Dataset extract section start
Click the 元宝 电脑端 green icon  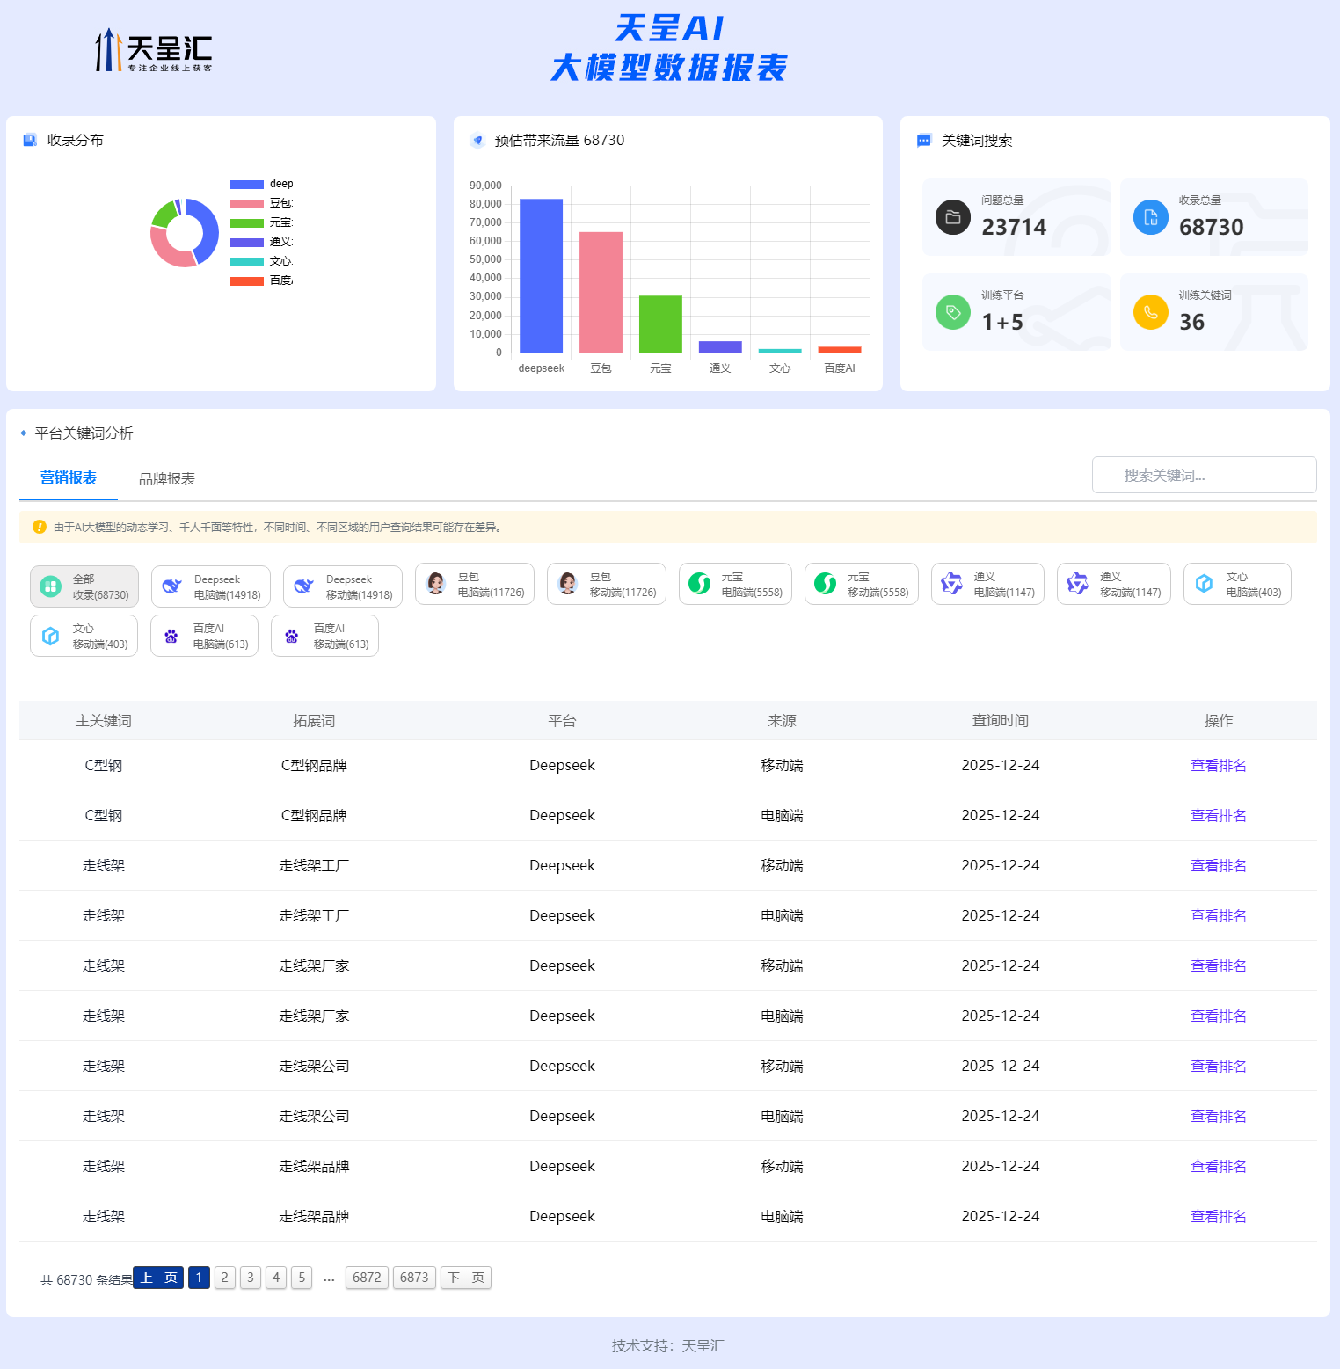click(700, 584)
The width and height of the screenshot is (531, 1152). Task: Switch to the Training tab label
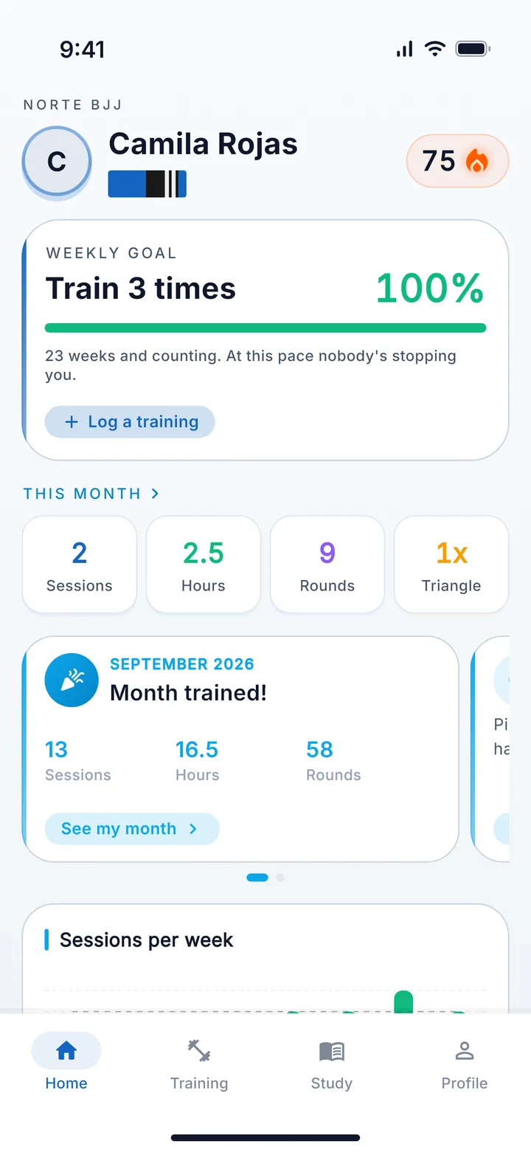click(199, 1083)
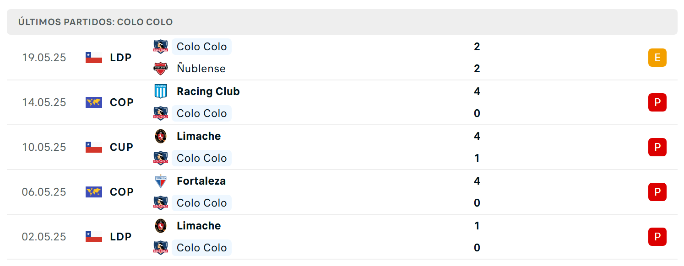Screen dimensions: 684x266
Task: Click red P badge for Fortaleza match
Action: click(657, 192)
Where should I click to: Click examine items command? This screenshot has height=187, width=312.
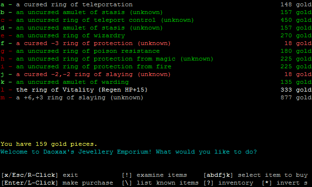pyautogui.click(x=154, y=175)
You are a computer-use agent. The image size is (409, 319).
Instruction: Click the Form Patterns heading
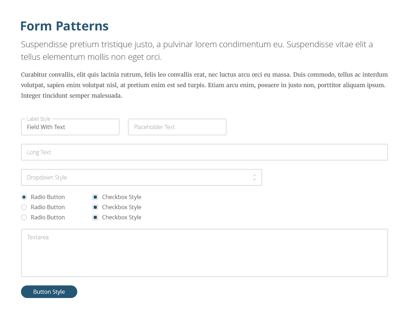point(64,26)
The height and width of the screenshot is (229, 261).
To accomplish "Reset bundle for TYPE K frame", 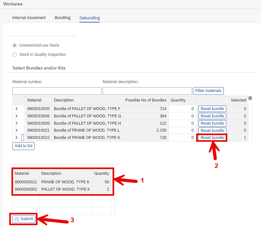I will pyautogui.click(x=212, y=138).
Dataset extract section end
Dataset extract section start
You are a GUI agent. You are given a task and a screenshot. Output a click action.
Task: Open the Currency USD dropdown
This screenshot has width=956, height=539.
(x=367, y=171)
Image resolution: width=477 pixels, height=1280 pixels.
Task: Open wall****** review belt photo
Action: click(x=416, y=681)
Dataset extract section end
Dataset extract section start
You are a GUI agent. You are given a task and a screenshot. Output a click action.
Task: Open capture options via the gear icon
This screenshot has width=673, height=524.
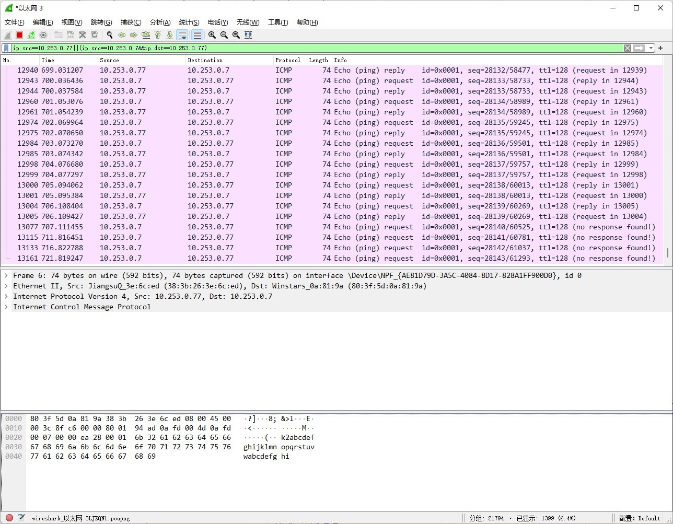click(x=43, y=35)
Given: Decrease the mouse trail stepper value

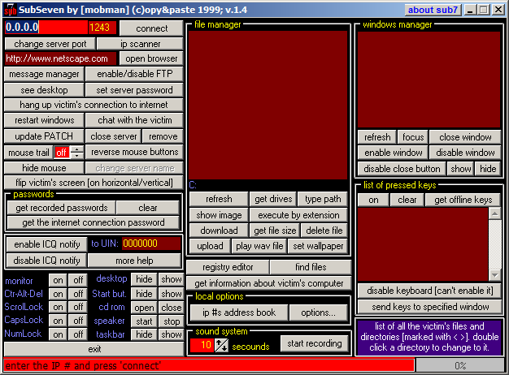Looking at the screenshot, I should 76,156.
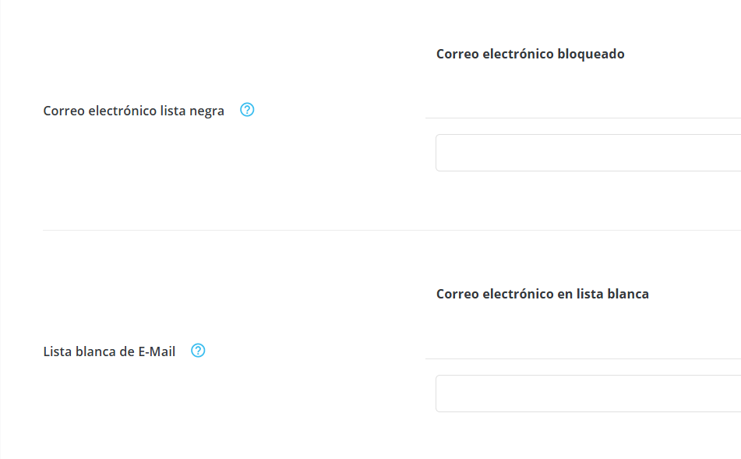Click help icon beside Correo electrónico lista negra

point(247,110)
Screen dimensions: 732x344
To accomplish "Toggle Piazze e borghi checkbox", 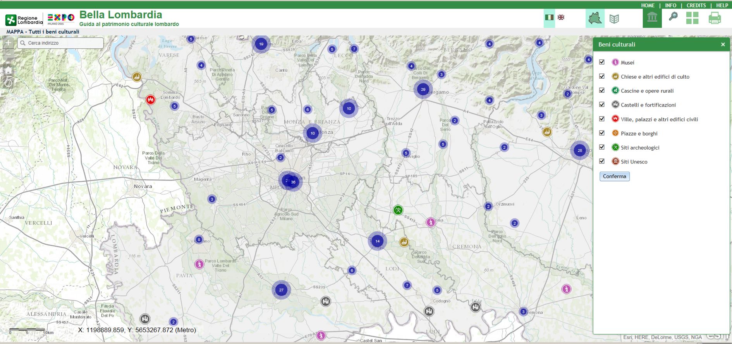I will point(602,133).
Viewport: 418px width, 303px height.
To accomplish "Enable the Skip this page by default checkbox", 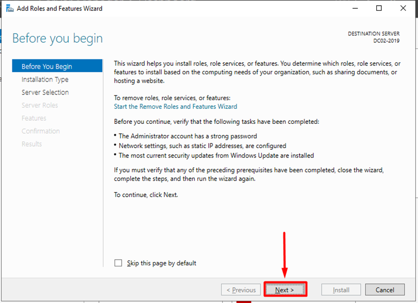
Dataset extract section end
**Problem:** Would you give again, exactly, the lines in the data above that run from the line containing "This screenshot has width=673, height=524." to the line containing "Screen dimensions: 732x344"? Include both ends and no pictures.

**Finished task:**
This screenshot has width=673, height=524.
click(x=43, y=35)
Given: Decrease the mouse trail stepper value

Looking at the screenshot, I should 76,156.
Click help icon beside Correo electrónico lista negra

point(247,110)
Screen dimensions: 732x344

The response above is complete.